Environ cinq kilomètres avant l’embranchement de Scantic River Road, encore dans le Connecticut, il y a un poste à essence avec un téléphone à pièces dehors, sur un poteau. C’est là que je m’arrête pour passer mon coup de fil, content de voir que ce poste dépend du même central téléphonique que celui de GRB. Les appels locaux se perdent plus facilement.
J’appelle chez GRB parce que j’ai eu une révélation soudaine hier soir. Tellement de couples ont des ennuis parmi les chômeurs, pas seulement Marjorie et moi. Et si GRB et sa femme avaient rompu ? Et s’il habitait ailleurs, tout ce temps que je passe tapi dans les bois derrière sa maison, à l’attendre ?
Ou, autre possibilité. S’il a pris un de ces petits boulots accaparants, mettons adjoint au gérant du supermarché du coin, en ce cas il ne sera jamais à la maison pendant la journée. Pour une raison quelconque, et il doit y en avoir une, il n’était pas chez lui les deux jours où j’ai surveillé les lieux. Il est donc temps de découvrir de quoi il retourne.
Neuf heures quarante. Elle ne sera pas encore partie pour sa promenade. Je compose le numéro qui est sur le C.V. de GRB, et elle répond à la seconde sonnerie : « Allô oui ? » Elle parle de façon efficace mais impersonnelle, comme si elle était chef d’état-major, là-bas, et pas la maîtresse de maison.
« Garrett Blackstone ? dis-je.
— Il n’est pas là pour le moment, c’est de la part de qui, s’il vous plaît ?
— Un vieil ami du temps de la papeterie. Est-ce qu’il y aurait moyen de le joindre ?
— Eh bien, il est à son travail, en ce moment. » Elle semble un peu indécise.
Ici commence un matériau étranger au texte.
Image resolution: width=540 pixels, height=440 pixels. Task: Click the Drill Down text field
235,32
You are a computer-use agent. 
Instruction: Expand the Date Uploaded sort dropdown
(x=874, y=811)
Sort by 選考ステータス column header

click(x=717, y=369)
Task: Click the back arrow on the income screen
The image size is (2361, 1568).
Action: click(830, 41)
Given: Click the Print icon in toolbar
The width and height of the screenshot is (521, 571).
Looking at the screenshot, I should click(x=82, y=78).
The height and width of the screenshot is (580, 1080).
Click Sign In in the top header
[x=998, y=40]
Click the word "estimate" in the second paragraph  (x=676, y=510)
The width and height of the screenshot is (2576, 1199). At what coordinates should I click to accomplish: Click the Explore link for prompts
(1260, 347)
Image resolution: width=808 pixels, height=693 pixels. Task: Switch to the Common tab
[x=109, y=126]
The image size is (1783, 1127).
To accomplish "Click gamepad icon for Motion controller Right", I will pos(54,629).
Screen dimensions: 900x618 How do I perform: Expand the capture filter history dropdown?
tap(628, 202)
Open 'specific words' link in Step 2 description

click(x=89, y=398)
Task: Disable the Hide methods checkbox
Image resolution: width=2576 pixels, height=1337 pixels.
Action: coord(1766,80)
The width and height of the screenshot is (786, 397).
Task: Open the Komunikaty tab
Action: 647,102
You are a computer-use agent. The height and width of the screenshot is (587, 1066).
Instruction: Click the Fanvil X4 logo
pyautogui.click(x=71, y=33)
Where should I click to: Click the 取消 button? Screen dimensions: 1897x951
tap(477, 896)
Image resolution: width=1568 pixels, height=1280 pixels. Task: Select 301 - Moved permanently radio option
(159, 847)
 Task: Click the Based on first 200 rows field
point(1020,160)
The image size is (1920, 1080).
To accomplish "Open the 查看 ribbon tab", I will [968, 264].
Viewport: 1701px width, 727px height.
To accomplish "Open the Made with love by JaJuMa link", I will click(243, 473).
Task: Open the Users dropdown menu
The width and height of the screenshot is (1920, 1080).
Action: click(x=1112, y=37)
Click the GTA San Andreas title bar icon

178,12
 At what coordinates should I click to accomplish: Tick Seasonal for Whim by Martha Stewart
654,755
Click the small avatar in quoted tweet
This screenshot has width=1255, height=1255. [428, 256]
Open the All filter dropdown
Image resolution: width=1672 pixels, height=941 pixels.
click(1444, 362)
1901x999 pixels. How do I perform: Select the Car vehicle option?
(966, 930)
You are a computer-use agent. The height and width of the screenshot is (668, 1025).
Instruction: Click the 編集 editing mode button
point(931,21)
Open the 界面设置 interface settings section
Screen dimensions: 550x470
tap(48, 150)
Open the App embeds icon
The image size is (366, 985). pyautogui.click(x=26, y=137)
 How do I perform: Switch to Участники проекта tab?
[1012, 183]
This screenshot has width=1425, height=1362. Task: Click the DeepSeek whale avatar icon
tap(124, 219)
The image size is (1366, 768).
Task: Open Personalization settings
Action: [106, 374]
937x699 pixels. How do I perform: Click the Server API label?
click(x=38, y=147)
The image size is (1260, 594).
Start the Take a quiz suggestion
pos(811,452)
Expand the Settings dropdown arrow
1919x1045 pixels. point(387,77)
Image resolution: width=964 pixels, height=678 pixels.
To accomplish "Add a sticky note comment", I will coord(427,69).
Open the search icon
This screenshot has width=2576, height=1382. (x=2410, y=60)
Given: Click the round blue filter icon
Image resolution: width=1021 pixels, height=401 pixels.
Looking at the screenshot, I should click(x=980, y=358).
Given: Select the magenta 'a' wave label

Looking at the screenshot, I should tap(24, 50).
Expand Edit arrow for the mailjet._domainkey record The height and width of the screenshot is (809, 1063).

« Est-ce que je pourrais l’appeler là-bas ? » J’ai besoin de savoir où est l’homme, bon Dieu.
« Je ne suis pas sûre », dit-elle ; elle ne veut pas blesser un vieil ami de son mari, mais il y a quelque chose qui la gêne. « Il vient de commencer, explique-t-elle, et il n’aimerait peut-être pas recevoir d’appels extérieurs pour le moment.
— Ah, c’est un boulot qui lui plaît ?
— C’est un boulot merveilleux », dit-elle, et d’un coup la réserve cède ; tout excitée, elle ajoute : « C’est pile le boulot qu’il voulait ! »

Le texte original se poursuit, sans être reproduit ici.